Provided records:
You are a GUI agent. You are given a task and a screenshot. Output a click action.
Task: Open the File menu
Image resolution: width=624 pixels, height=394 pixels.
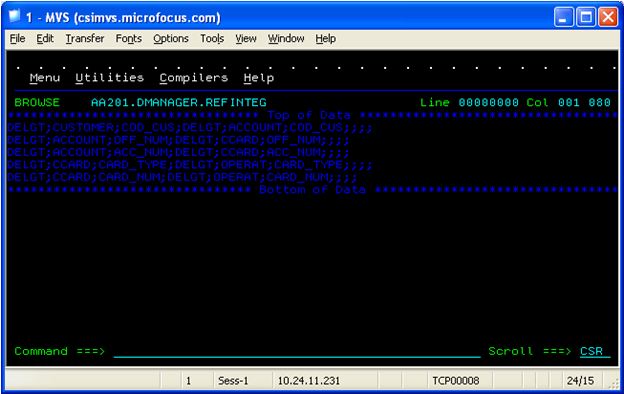(x=18, y=39)
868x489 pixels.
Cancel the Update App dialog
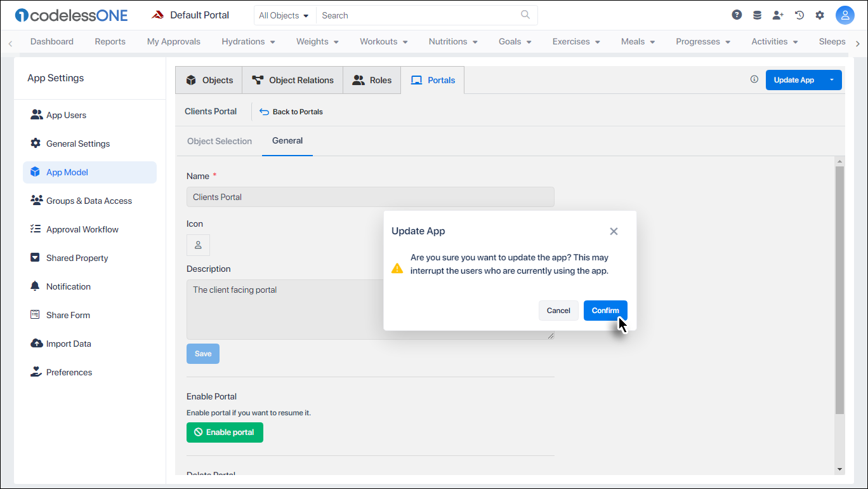click(x=558, y=310)
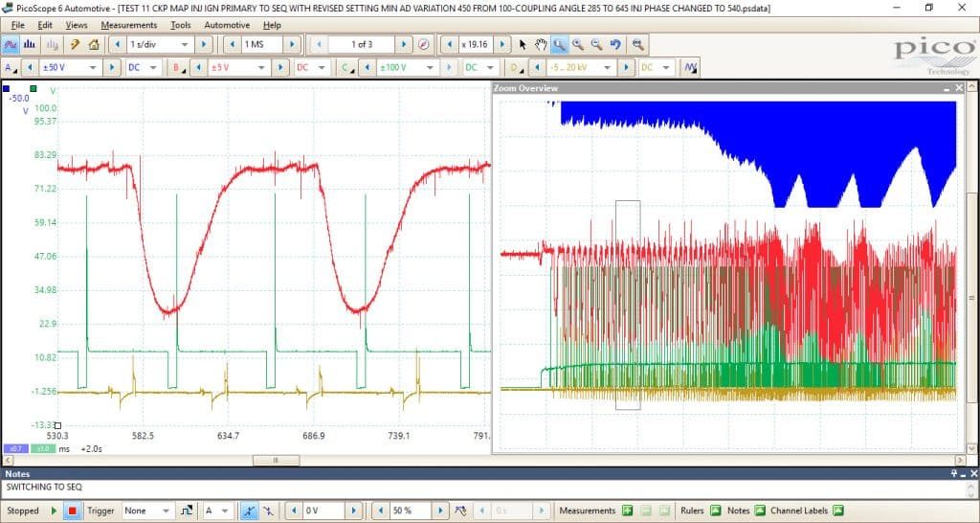Switch to Spectrum mode icon
The height and width of the screenshot is (523, 980).
pos(30,44)
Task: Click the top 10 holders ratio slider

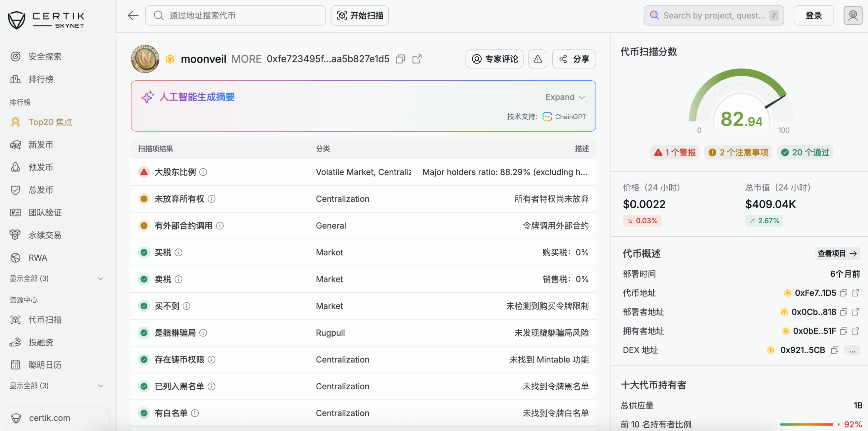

Aim of the task:
Rewrite all of the items above with every "pixels" changed to "px" and nothing else altered, leaving out the pictures.

Exercise result:
You are a GUI agent. You are given a task and a screenshot. Output a click action.
Task: Open the File menu
Image resolution: width=624 px, height=394 px.
(x=18, y=39)
868x489 px.
Cancel the Update App dialog
click(x=558, y=310)
Switch to Spectrum mode icon
The height and width of the screenshot is (523, 980).
pos(30,44)
Task: Click the top 10 holders ratio slider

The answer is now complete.